### Saved entries
___

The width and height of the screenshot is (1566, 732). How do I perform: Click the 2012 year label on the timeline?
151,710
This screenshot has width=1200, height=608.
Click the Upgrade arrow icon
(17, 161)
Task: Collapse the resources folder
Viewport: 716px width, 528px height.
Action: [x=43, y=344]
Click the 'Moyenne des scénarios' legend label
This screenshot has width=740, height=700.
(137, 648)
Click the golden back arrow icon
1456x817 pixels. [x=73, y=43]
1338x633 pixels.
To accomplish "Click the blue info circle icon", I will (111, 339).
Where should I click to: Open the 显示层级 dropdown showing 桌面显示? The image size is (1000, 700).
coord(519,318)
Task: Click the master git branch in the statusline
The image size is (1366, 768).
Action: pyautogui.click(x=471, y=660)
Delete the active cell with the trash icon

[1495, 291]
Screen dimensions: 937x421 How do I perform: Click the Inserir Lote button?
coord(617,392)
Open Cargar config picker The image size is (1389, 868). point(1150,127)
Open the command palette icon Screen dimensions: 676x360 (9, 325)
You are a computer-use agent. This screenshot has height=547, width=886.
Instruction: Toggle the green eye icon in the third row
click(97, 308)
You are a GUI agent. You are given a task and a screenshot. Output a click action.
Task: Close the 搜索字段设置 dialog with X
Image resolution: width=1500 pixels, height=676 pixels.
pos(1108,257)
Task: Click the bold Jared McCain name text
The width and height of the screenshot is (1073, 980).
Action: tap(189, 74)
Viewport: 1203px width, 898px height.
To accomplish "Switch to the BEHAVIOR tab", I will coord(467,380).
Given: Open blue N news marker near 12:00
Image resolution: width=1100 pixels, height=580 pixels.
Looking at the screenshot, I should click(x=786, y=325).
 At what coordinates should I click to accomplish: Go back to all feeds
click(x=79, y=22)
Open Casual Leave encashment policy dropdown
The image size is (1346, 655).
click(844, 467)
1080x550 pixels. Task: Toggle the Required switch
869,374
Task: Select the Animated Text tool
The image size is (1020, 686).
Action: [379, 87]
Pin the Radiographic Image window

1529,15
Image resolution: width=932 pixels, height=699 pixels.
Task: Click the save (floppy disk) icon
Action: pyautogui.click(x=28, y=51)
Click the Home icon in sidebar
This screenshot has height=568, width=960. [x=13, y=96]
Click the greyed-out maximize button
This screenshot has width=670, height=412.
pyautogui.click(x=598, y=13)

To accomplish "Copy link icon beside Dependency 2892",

___

### TASK PROMPT
Could you please retype the lines from the start of the data through the line with "1338x633 pixels.", both included, and nothing else?

### PROBLEM SOLUTION
The width and height of the screenshot is (1566, 732). How do I perform: Click the 2012 year label on the timeline?
151,710
This screenshot has width=1200, height=608.
Click the Upgrade arrow icon
(17, 161)
Task: Collapse the resources folder
Viewport: 716px width, 528px height.
Action: [x=43, y=344]
Click the 'Moyenne des scénarios' legend label
This screenshot has width=740, height=700.
(137, 648)
Click the golden back arrow icon
1456x817 pixels. [x=73, y=43]
1338x633 pixels.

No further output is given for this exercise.